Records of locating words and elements

☆ ☆ ☆

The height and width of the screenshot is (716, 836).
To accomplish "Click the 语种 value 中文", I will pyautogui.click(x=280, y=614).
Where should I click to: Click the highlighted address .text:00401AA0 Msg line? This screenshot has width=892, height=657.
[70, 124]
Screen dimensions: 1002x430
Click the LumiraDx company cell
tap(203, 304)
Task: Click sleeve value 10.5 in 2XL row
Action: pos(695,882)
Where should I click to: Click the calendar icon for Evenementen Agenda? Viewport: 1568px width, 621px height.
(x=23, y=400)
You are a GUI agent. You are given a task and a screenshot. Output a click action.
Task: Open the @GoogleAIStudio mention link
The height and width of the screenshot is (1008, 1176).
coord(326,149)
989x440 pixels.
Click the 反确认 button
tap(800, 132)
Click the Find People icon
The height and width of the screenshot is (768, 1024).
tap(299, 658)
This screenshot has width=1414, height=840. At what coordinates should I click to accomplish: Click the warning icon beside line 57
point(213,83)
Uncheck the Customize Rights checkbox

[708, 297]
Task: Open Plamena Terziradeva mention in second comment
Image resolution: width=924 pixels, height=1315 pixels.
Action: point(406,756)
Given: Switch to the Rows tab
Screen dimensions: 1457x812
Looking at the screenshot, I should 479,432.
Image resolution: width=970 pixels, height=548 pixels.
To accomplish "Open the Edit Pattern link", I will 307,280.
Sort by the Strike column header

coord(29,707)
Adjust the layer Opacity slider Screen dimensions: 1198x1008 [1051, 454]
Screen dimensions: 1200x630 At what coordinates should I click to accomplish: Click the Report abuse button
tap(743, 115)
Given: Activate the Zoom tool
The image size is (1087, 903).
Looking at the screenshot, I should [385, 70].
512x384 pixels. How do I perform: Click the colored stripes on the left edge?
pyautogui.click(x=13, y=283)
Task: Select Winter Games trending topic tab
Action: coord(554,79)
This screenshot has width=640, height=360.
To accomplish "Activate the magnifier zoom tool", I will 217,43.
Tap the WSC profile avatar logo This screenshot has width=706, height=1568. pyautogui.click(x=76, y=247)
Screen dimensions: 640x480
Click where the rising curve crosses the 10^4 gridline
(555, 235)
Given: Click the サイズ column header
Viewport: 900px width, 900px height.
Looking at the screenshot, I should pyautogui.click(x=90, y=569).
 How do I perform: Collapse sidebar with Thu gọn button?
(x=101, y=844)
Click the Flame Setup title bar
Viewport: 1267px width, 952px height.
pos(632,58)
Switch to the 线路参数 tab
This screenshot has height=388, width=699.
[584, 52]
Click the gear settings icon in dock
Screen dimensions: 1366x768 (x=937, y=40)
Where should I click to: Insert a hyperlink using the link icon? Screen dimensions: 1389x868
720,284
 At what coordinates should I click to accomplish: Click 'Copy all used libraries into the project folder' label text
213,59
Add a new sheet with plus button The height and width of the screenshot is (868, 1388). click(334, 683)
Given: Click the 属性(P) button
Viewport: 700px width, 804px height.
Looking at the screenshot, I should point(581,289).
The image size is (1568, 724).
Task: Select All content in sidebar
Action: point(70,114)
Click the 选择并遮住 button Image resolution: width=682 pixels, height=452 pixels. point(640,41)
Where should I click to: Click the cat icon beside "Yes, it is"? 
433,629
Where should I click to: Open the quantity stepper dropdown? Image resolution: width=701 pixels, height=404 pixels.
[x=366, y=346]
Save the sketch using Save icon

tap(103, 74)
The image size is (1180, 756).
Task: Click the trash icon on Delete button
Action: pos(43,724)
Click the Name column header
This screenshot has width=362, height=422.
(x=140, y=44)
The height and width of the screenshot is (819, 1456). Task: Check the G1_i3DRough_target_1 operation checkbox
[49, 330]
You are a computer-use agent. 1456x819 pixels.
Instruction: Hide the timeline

☆ ☆ ☆

• [What is required] Rewrite all of the items above, replacing each occurrence of "Where should I click to" with "Where do I click to" and leaving every other part unchanged.

• [Solution to this problem]
The height and width of the screenshot is (716, 836).
To accomplish "Click the 语种 value 中文", I will pyautogui.click(x=280, y=614).
Where do I click to: Click the highlighted address .text:00401AA0 Msg line? This screenshot has width=892, height=657.
[70, 124]
Screen dimensions: 1002x430
Click the LumiraDx company cell
tap(203, 304)
Task: Click sleeve value 10.5 in 2XL row
Action: pos(695,882)
Where do I click to: Click the calendar icon for Evenementen Agenda? Viewport: 1568px width, 621px height.
(x=23, y=400)
You are a GUI agent. You are given a task and a screenshot. Output a click action.
Task: Open the @GoogleAIStudio mention link
The height and width of the screenshot is (1008, 1176).
coord(326,149)
989x440 pixels.
Click the 反确认 button
tap(800, 132)
Click the Find People icon
The height and width of the screenshot is (768, 1024).
tap(299, 658)
This screenshot has width=1414, height=840. At what coordinates should I click to accomplish: Click the warning icon beside line 57
point(213,83)
Uncheck the Customize Rights checkbox

[708, 297]
Task: Open Plamena Terziradeva mention in second comment
Image resolution: width=924 pixels, height=1315 pixels.
Action: point(406,756)
Given: Switch to the Rows tab
Screen dimensions: 1457x812
Looking at the screenshot, I should 479,432.
Image resolution: width=970 pixels, height=548 pixels.
To accomplish "Open the Edit Pattern link", I will 307,280.
Sort by the Strike column header

coord(29,707)
Adjust the layer Opacity slider Screen dimensions: 1198x1008 [1051, 454]
Screen dimensions: 1200x630 At what coordinates should I click to accomplish: Click the Report abuse button
tap(743, 115)
Given: Activate the Zoom tool
The image size is (1087, 903).
Looking at the screenshot, I should [385, 70].
512x384 pixels. How do I perform: Click the colored stripes on the left edge?
pyautogui.click(x=13, y=283)
Task: Select Winter Games trending topic tab
Action: coord(554,79)
This screenshot has width=640, height=360.
To accomplish "Activate the magnifier zoom tool", I will 217,43.
Tap the WSC profile avatar logo This screenshot has width=706, height=1568. pyautogui.click(x=76, y=247)
Screen dimensions: 640x480
Click where the rising curve crosses the 10^4 gridline
(555, 235)
Given: Click the サイズ column header
Viewport: 900px width, 900px height.
Looking at the screenshot, I should pyautogui.click(x=90, y=569).
 How do I perform: Collapse sidebar with Thu gọn button?
(x=101, y=844)
Click the Flame Setup title bar
Viewport: 1267px width, 952px height.
pos(632,58)
Switch to the 线路参数 tab
This screenshot has height=388, width=699.
[584, 52]
Click the gear settings icon in dock
Screen dimensions: 1366x768 (x=937, y=40)
Where do I click to: Insert a hyperlink using the link icon? Screen dimensions: 1389x868
720,284
 At what coordinates should I click to accomplish: Click 'Copy all used libraries into the project folder' label text
213,59
Add a new sheet with plus button The height and width of the screenshot is (868, 1388). click(334, 683)
Given: Click the 属性(P) button
Viewport: 700px width, 804px height.
Looking at the screenshot, I should point(581,289).
The image size is (1568, 724).
Task: Select All content in sidebar
Action: point(70,114)
Click the 选择并遮住 button Image resolution: width=682 pixels, height=452 pixels. point(640,41)
Where do I click to: Click the cat icon beside "Yes, it is"? 
433,629
Where do I click to: Open the quantity stepper dropdown? Image resolution: width=701 pixels, height=404 pixels.
[x=366, y=346]
Save the sketch using Save icon

tap(103, 74)
The image size is (1180, 756).
Task: Click the trash icon on Delete button
Action: pos(43,724)
Click the Name column header
This screenshot has width=362, height=422.
(x=140, y=44)
The height and width of the screenshot is (819, 1456). Task: Check the G1_i3DRough_target_1 operation checkbox
[49, 330]
You are a computer-use agent. 1456x819 pixels.
Instruction: Hide the timeline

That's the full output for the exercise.